A bottle found at the home of Charlie Rowley, who along with his partner Dawn Sturgess, was poisoned by the nerve agent used in the Skripal attack at the end of last month, is said to have yielded forensic evidence which has also helped drive the investigation. Ms Sturgess subsequently died on 8 July: an inquest into her death was opened and adjourned today with police enquiries continuing. Mr Rowley remains severely ill. His brother, Matthew, has said that Ms Sturgess had sprayed from a discarded perfume bottle the couple had found onto her wrist.

However, despite the advances being made in the investigation, it is unlikely any arrests will take place in this country with those responsible for the attack almost certain to have left the UK after carrying it out. All of the suspects used false identities for travel, as would be expected.

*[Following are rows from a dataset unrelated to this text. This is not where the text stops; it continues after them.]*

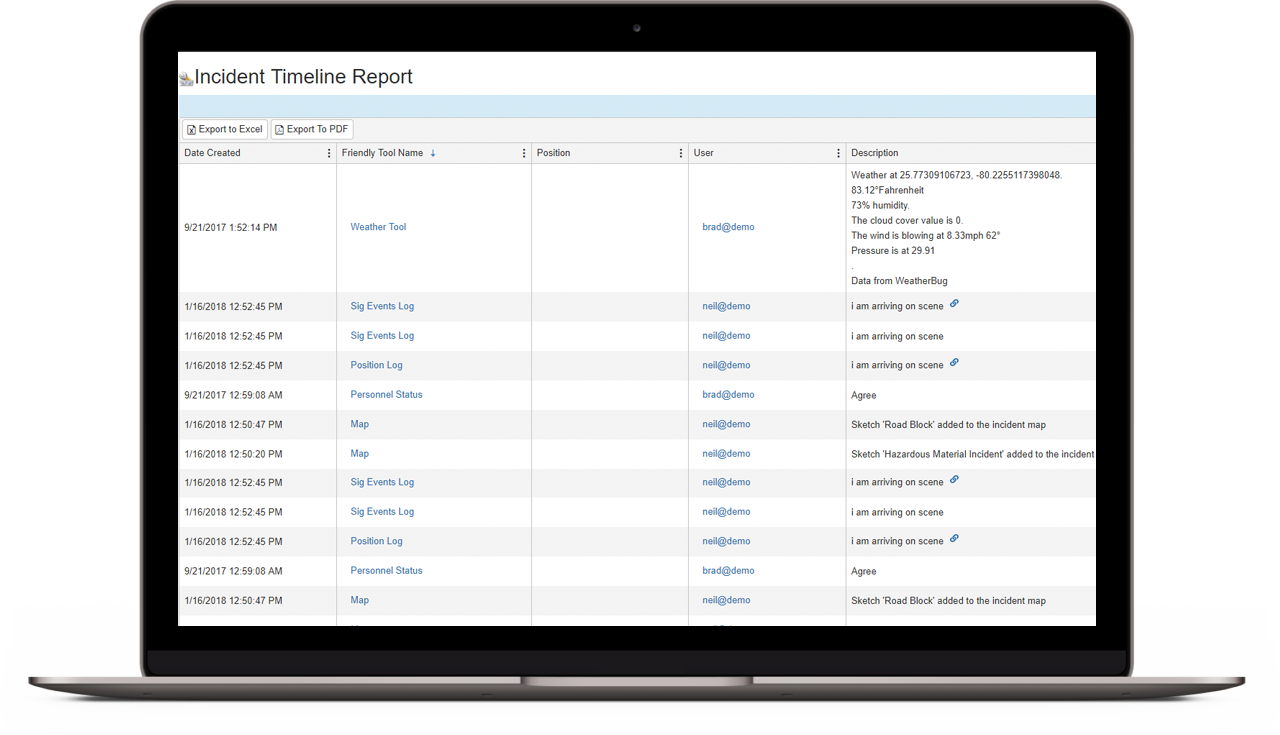Open the Weather Tool link
The width and height of the screenshot is (1280, 735).
click(378, 227)
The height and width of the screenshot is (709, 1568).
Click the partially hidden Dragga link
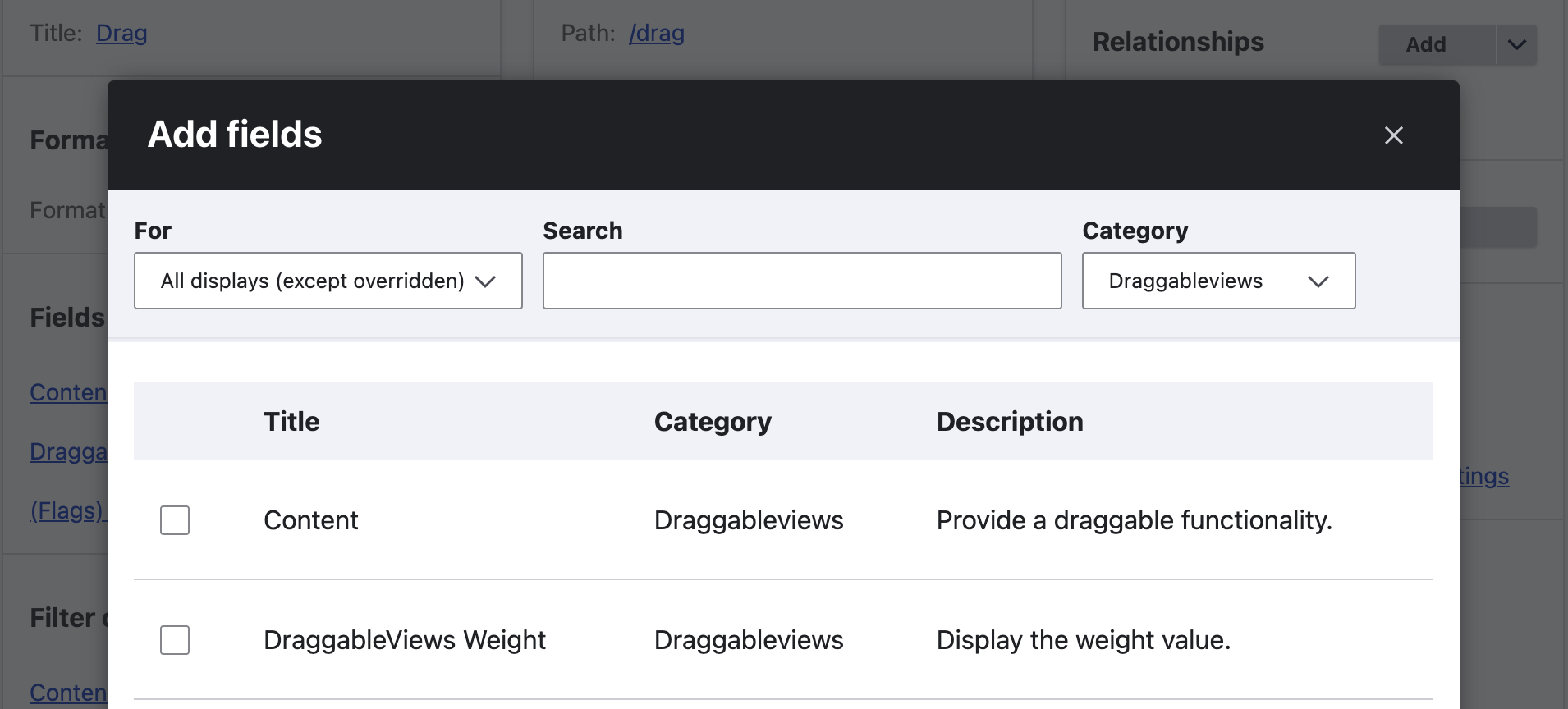click(68, 452)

One line being pursued in the inquiry is that the attack was carried out by current or former members of the GRU, the Russian military intelligence service, where Mr Skripal had served for 15 years before “turning”. The information he provided to his British MI6 handlers, and through them to the Americans, had led to a huge number of his former comrades in the West and elsewhere being exposed.

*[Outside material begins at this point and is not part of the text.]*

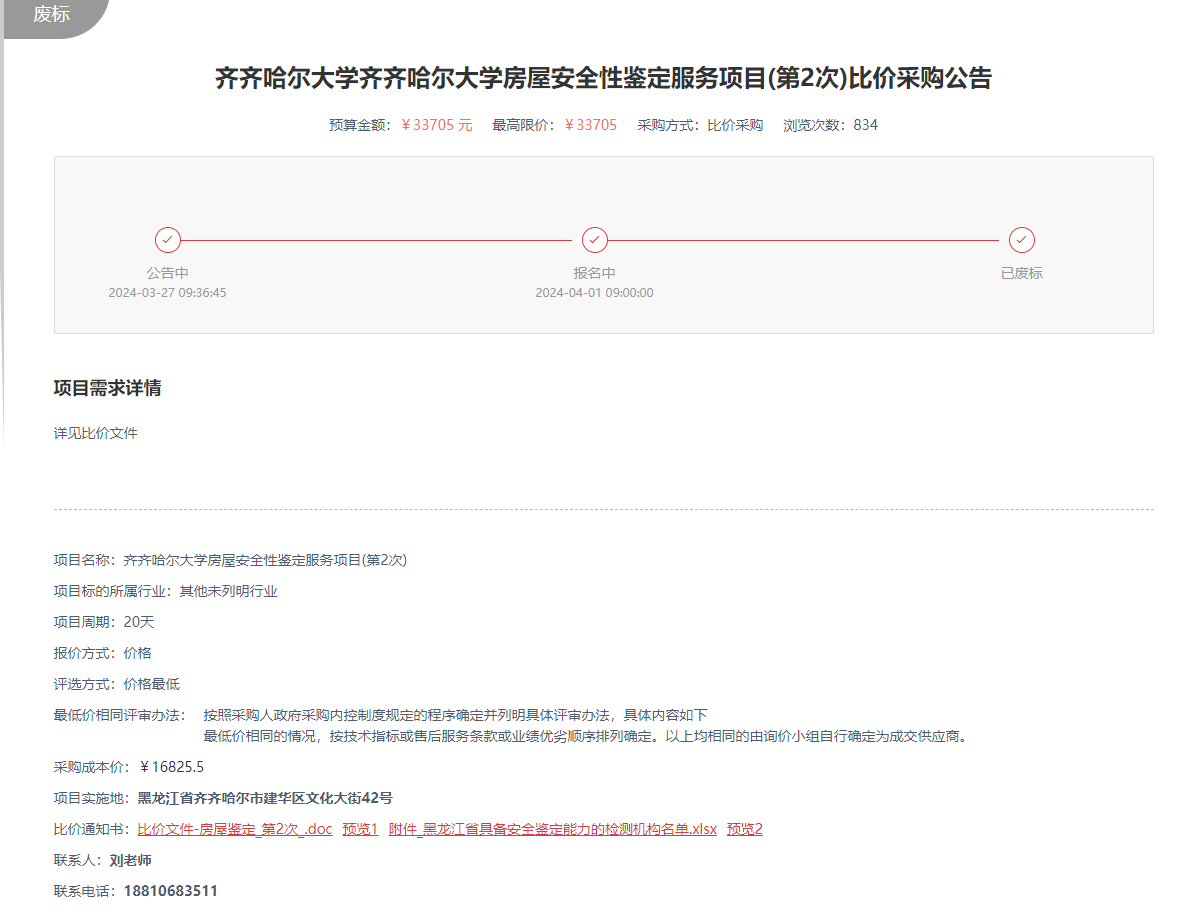Click the 已废标 step checkmark icon
Image resolution: width=1188 pixels, height=908 pixels.
pyautogui.click(x=1021, y=240)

It is believed, however, that no evidence had been found so far to prove that the attack was ordered directly by senior figures in the Kremlin, or Vladimir Putin, the Russian president. It is not known whether those involved had decided to carry out the attack autonomously or in conjunction with others, including members of organised crime gangs with security connections.

There has been no official acknowledgement of the damage caused by Mr Skripal to Russian security by Moscow, London or Washington. But a Russian espionage analyst, Nikolai Luzan, held in a book about the Skripal case, A Devil’s Counterintelligence Dozen, that up to 300 intelligence officers were compromised.

The accusation, made by Theresa May and her ministers, most vocally by the then foreign secretary Boris Johnson, that the Skripals were the target of a state-sponsored assassination mission has been vehemently denied by Moscow.

The British government told Nato partners soon after the Salisbury attack that Yulia Skripal’s emails were hacked by Russian intelligence in 2013. It is believed that this may have been carried out by GRU and may have continued after that date. But the security agencies have refused to say whether they have any information on why the attack was carried out in March.

Amesbury couple were exposed to nerve agent novichok

The Press Association news agency reported that “investigators believe they have identified the suspected perpetrators of the novichok attack through CCTV and have cross-checked this with records of people who entered the country around that time. They [the investigators] are sure they [the suspects] are Russian.”

The progress made on identification was also confirmed by American as well as British security sources earlier this week. US intelligence agencies have been closely involved in the Salisbury investigation from the start.

Separately, the GRU agency, now known as the Main Directorate of General Staff, is the focus of an investigation by Robert Mueller, the special counsel, into Russian interference in the US presidential election, which allegedly helped to get Donald Trump to the White House. Mr Mueller’s team indicted 12 serving GRU officers last week on charges of hacking into Democratic Party computers.

Police officers search Queen Elizabeth Gardens 

Downing Street officials had said Ms May would ask Mr Trump during the president’s visit to the UK to press the issue of the Salisbury attack with Mr Putin at his summit with the Russian president in Helsinki. US officials say they are unaware of Mr Trump raising the matter with Mr Putin.

Meanwhile a fingertip search began on Wednesday of Queen Elizabeth Gardens in Salisbury, visited by Ms Sturgess and Mr Rowley, shortly before they fell ill. Police say that searches there and elsewhere have led to the recovery of hundreds of items and analysing all of them could take months.